Dem Rep Joins Call to Label Fort Hood Shooting Terrorism

Three congressmen, two Republicans and one otherwise reliably liberal Democrat, fired off a letter to new Secretary of Defense Chuck Hagel asking once again that the status of the 2009 Fort Hood shooting have its status changed from its current designation of “workplace violence” to a combat-related incident. The three congressmen pointed out that because of its currently classified as a case of workplace violence, the victims of the shooting have been given sub-standard care in VA hospitals, provided with sub-standard benefits, and in some cases have not been able to qualify for retirement benefits.

The three signatories of the letter to Hagel are: Rep. Frank Wolf, a Republican from Virginia, Rep. Thomas J. Rooney, a Republican from Florida, and Rep. Chaka Fattah, a Democrat from Pennsylvania. The letter begins with a dire warning that the current classification of workplace violence has had significant negative effects for many of the victims of the Fort Hood attack. The three congressmen hope that now that the Department of Defense (DoD) is under new leadership that this classification will change. The letter explains:

The Department of Defense and Army have designated the attack by Major Nidal Hasan as “workplace violence.” This designation has since resulted in an embarrassing lack of care and treatment by our military for the victims and their families. We understand this decision was not made under your [Hagel’s] leadership. Therefore, we ask that you swiftly reclassify the victims’ deaths and injuries as “combat-related” so that they and their families may qualify for the full scope of benefits provided to service members of DoD civilian employees who are killed or injured in combat, and to ensure that they are treated with appropriate decency and respect from this point forward.

Further on in the letter, the congressmen list the specific benefits now lost because of this classification.

As the DoD and the Army are presumably aware, the current “workplace violence” designation denies the victims and their families cost-free VA health care for five years, cost-free counseling and critical mental health services, tax free disability benefits, and Combat-Related Special Compensation and makes them ineligible to receive Purple Heart and its associated benefits.

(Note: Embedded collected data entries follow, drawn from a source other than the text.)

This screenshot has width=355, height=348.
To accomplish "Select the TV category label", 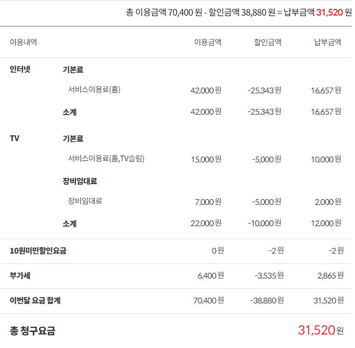I will point(15,138).
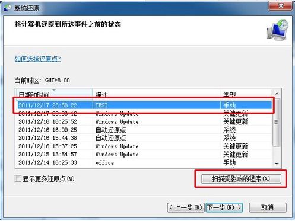Go to the Next step button

click(224, 207)
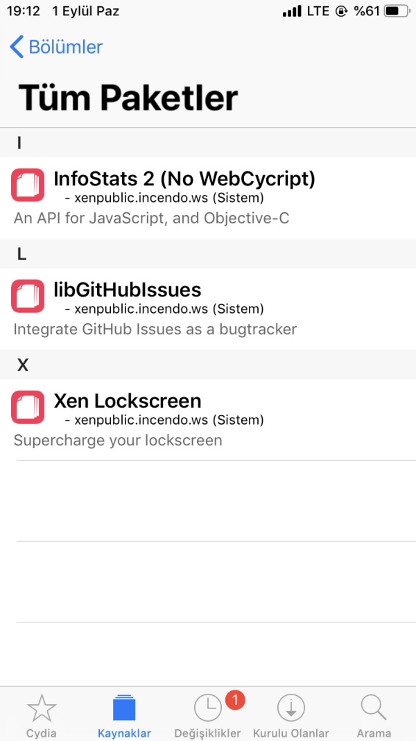Tap the red notification badge on Değişiklikler
This screenshot has height=741, width=416.
point(234,701)
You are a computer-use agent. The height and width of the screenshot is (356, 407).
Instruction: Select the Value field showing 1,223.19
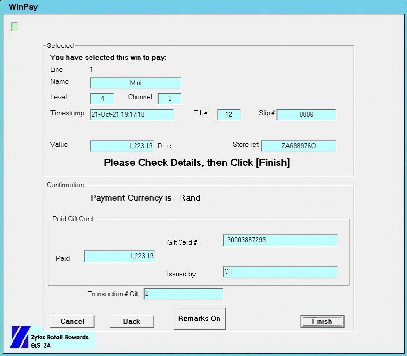click(x=122, y=146)
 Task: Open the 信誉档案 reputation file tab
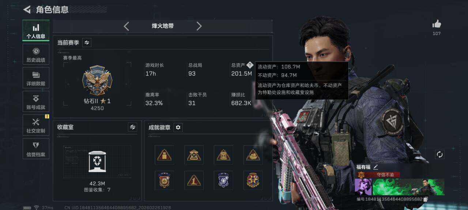point(36,149)
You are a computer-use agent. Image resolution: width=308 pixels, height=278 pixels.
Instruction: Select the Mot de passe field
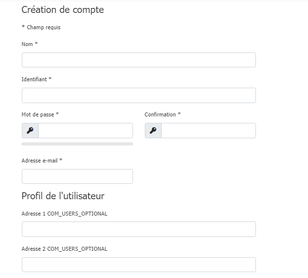point(85,131)
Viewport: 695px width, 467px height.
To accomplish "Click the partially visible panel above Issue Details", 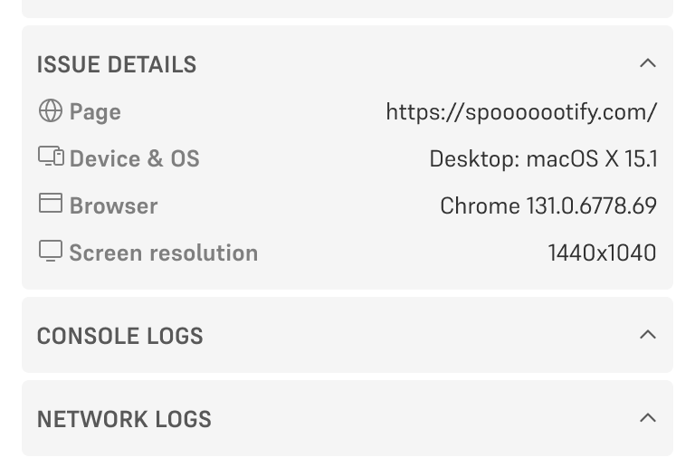I will pos(348,8).
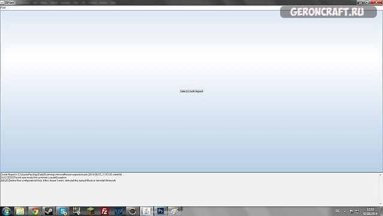This screenshot has width=383, height=216.
Task: Open the menu item below title bar
Action: click(x=3, y=8)
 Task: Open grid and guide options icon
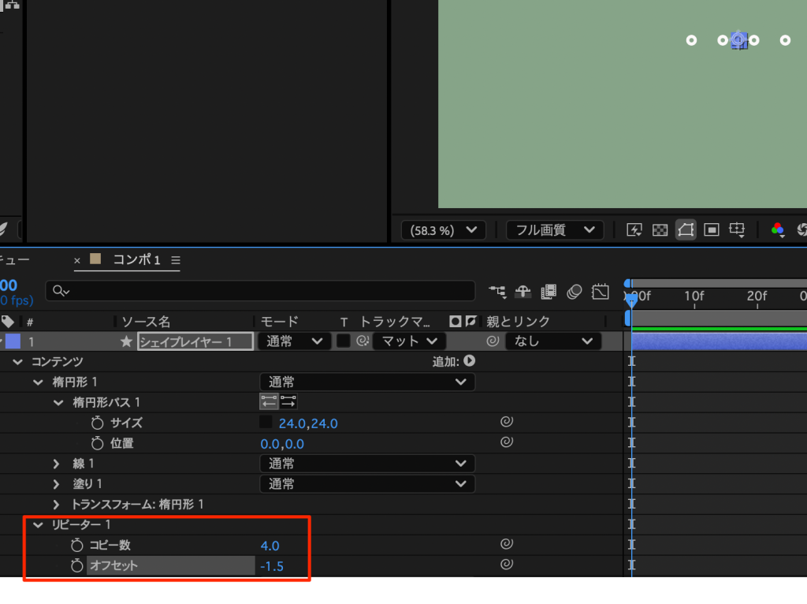click(737, 230)
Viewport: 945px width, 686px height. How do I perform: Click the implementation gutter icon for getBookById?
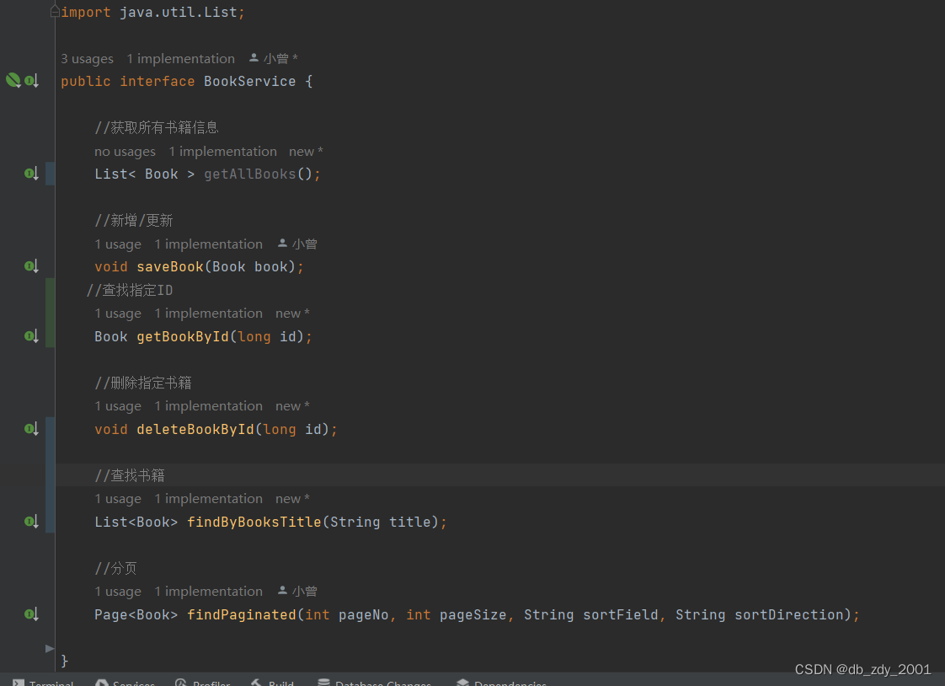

In a press release, Rooney took it a step further and called the designation of “workplace violence” to be an insult.

“Calling this terrorist attack ‘workplace violence’ is an insult to the victims and their families, and it denies them the benefits they deserve,” Rooney said. “The Department of Defense and the Army should be ashamed of the terrible care and service they’ve provided to these heroic American soldiers, and they should rectify this situation immediately by re-classifying their injuries and deaths as ‘combat-related.’”

In an interview with FrontPage, Congressman Frank Wolf said that along with sending the letter, Attorney General Eric Holder was asked in April about this situation before a hearing for the House Appropriations Sub-Committee on Commerce, Justice and Science, a sub-committee Wolf chairs. Wolf said he also arranged to have Eric Holder meet with some of the surviving victims so that the Attorney General could hear for himself how this designation has harmed them.

Fattah, the Democratic signatory, is normally a reliable liberal vote. He voted in favor of Obamacare, the stimulus and Dodd/Frank. He was against the invasion of Iraq, and according to the website On the Issues, he scores zero (0-100) on their immigration scorecard, making him one of the most pro-open borders congressman.

On November 5, 2009, Nidal Hasan walked into and opened fire in the Soldier Readiness Center of Fort Hood, located in Killeen, Texas, killing 13 people and wounding 29 others. He shouted “Allaha Akbar [God is Great]” as he carried out his terrorist attack.

In an investigation that followed, it was discovered that Hasan had carried out a long email correspondence with Anwar Al Awlaki for months prior to his attack. The US-born Al Awlaki became the face of Al Qaeda for a number of years before being killed in a drone strike months after the raid that killed Usama Bin Laden.

Wolf pointed out that originally it was Al-Awlaki that created, edited, and distributed the Al Qaeda publication, Inspire Magazine. According to an Associated Press story from April, 2013, Tamerlan Tsarnaev, the Boston Marathon bomber, was an avid reader of Inspire Magazine. His widow has recently faced increased scrutiny after it was reported that material from Inspire was found on her computer.

The classification of the Fort Hoot terror attack as workplace violence is part of an ongoing campaign by the Obama administration to try and tamp down failures of its own anti-terror policy and tamp down the threat from Al Qaeda and its affiliated networks. In the same manner, the Obama administration tried for weeks to claim that the Benghazi attacks were also not the work of terrorists. The reality is that Islamic terrorists have pulled off tree attacks on the US during the Obama administration — the Fort Hood attack, the Benghazi attack, and the Boston Marathon bombing. With the Obama administration refusing to acknowledge the threat of jihad even for the sake of attack survivors, only more bloodshed can be expected.